Paru en premier sur (source): journal La Presse
« C’est rendu rare que je me lave. Ça arrive surtout les matins comme aujourd’hui, ceux où c’est plus négociable, ceux où je dois impérativement chasser les vapeurs de putréfaction qui s’échappent de mes pores. »
Publié hier à 13 h 00
Les premières pages de La mère des larves révèlent déjà tout le désespoir dont sera teinté le roman de Maude Jarry. Mais elles laissent aussi deviner que l’humour grinçant de l’autrice nous rattrapera tout au long comme un profond filet de pêche dans les abysses.
Sarah, la protagoniste, n’a plus de chum. Gabriel l’a laissée parce qu’il souhaitait avoir des enfants, ce qui n’est pas son cas, malgré ce que sa mère donnerait cher pour croire. Comme si ce n’était pas suffisant, des douleurs abdominales l’assaillent sans prévenir et tous les chats qui croisent son passage l’attaquent dorénavant systématiquement – le comble, se dit-on, pour une technicienne en santé animale.
Maryse, la matriarche, ne laisse pas sa place non plus au rayon des nuisances. En proie à une foi fanatique, elle ne se fait pas prier pour exercer une pression malsaine sur sa fille nullipare. On se plaît à détester ce personnage un peu délirant qui incarne bien l’absurde injonction à la maternité.
Réflexion autour de ces diktats, mais aussi d’un système de santé qui fait parfois violence aux femmes, le récent roman de Maude Jarry est un cri de révolte sous forme de tragicomédie, une épopée féministe à travers quelques mois dans la vie de Sarah, essentiellement entourée de sa mère, de sa grand-mère et de sa sœur.
Je fixe le plafond et me concentre sur ma respiration, je m’agrippe au matelas, y enfonce mes ongles. Je sens l’instrument tourner contre mon col pour égrener mes cellules malpighiennes. Je sens la brosse me gratter l’intérieur, jusque dans les os de ma mâchoire.
Extrait de La mère des larves
La jeune autrice s’était fait remarquer avec son recueil de poésie aux accents trash paru en 2019, Si j’étais un motel j’afficherais jamais complet, et on reconnaît dans ce premier roman le côté gore de son style, qui brille tout particulièrement dans une interminable scène d’examen gynécologique. À la fois jouissif tant il est habilement ficelé, mais douloureux tant il est familier, cet extrait laisse la sensation de s’être fait arracher un secret bien enfoui dans la chair.
L’ampleur narrative de La mère des larves donne toute la mesure du talent de son autrice et s’impose comme une œuvre audacieuse qui mêle avec brio l’horreur corporelle, la critique sociale et l’humour noir. Un livre qui, de surcroît, est appuyé par une recherche phénoménale.

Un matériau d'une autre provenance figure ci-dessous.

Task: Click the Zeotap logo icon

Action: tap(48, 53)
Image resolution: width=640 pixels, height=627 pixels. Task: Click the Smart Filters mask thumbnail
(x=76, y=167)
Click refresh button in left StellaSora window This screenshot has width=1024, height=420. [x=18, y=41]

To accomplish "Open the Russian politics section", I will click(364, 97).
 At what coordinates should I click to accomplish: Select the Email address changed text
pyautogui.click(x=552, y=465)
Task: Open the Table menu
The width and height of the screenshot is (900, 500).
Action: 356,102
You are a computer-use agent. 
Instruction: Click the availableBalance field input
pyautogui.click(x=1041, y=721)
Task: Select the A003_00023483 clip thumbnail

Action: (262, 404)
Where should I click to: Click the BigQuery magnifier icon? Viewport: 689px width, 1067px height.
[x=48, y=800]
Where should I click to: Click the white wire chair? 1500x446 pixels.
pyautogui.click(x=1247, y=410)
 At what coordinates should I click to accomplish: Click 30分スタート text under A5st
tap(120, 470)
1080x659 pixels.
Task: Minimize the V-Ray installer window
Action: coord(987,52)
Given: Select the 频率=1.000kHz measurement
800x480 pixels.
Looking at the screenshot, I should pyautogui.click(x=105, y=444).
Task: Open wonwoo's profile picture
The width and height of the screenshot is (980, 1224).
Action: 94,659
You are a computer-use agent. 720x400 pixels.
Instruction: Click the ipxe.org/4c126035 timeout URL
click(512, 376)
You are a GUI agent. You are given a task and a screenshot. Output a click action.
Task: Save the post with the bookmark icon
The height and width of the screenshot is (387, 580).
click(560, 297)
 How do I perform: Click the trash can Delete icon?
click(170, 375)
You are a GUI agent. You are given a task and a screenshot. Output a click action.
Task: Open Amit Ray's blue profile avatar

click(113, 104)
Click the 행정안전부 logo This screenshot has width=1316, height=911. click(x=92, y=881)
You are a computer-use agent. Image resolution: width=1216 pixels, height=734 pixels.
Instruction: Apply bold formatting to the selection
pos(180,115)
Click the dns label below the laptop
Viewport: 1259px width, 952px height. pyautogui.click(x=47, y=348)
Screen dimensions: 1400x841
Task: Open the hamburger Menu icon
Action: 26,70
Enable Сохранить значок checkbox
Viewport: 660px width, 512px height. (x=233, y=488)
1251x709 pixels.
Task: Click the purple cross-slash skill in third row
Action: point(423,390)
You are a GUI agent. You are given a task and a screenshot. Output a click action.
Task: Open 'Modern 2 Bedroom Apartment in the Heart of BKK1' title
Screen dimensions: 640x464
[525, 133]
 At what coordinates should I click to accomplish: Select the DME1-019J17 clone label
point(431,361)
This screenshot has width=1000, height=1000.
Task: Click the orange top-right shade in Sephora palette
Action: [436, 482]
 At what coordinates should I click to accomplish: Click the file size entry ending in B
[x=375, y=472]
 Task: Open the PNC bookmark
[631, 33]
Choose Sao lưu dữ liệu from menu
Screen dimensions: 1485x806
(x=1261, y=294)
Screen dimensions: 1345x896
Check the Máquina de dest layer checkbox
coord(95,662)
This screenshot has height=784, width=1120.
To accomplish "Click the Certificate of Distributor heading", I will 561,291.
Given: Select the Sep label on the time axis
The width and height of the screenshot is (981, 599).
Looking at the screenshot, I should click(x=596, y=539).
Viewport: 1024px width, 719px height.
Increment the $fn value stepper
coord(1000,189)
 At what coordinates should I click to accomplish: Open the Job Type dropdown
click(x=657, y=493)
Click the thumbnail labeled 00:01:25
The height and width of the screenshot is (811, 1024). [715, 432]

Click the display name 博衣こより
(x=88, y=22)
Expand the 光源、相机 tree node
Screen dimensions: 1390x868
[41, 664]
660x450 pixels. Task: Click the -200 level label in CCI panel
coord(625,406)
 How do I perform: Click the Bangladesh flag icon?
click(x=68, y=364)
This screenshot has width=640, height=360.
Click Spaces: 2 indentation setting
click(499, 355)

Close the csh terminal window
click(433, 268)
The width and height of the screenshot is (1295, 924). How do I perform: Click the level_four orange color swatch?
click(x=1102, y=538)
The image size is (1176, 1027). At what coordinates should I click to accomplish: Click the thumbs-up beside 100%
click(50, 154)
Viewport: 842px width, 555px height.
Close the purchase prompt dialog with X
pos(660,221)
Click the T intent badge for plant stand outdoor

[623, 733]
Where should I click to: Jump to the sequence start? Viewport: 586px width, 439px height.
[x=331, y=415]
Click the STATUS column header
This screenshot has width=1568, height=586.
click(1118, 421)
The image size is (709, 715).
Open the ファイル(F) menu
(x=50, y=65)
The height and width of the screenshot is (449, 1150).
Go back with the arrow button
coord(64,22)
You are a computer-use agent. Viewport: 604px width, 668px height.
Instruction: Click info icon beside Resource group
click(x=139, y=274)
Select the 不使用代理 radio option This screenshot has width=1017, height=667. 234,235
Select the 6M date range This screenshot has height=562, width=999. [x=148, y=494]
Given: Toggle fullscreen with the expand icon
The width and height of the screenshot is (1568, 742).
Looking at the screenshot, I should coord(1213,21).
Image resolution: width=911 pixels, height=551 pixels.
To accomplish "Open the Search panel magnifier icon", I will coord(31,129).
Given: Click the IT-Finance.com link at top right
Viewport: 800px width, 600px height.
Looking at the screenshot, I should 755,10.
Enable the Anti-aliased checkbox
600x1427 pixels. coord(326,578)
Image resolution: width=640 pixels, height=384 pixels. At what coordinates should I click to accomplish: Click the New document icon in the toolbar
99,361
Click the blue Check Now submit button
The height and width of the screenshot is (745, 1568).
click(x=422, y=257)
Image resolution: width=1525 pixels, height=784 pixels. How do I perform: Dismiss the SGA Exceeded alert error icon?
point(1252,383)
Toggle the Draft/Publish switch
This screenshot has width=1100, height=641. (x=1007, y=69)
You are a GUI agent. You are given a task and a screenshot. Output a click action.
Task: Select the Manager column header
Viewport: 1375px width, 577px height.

C’est tout un savoir anatomique qui se met au service de la métaphore dans ce livre que signe celle qui est aussi diplômée en thanatologie.
Ce premier roman brûlant d’actualité a la verve d’une œuvre coup-de-poing. Il secoue en explorant les façons dont les femmes peuvent se soutenir et se guérir lorsque le système médical les abandonne et, surtout, en rappelant avec force que le personnel est toujours politique.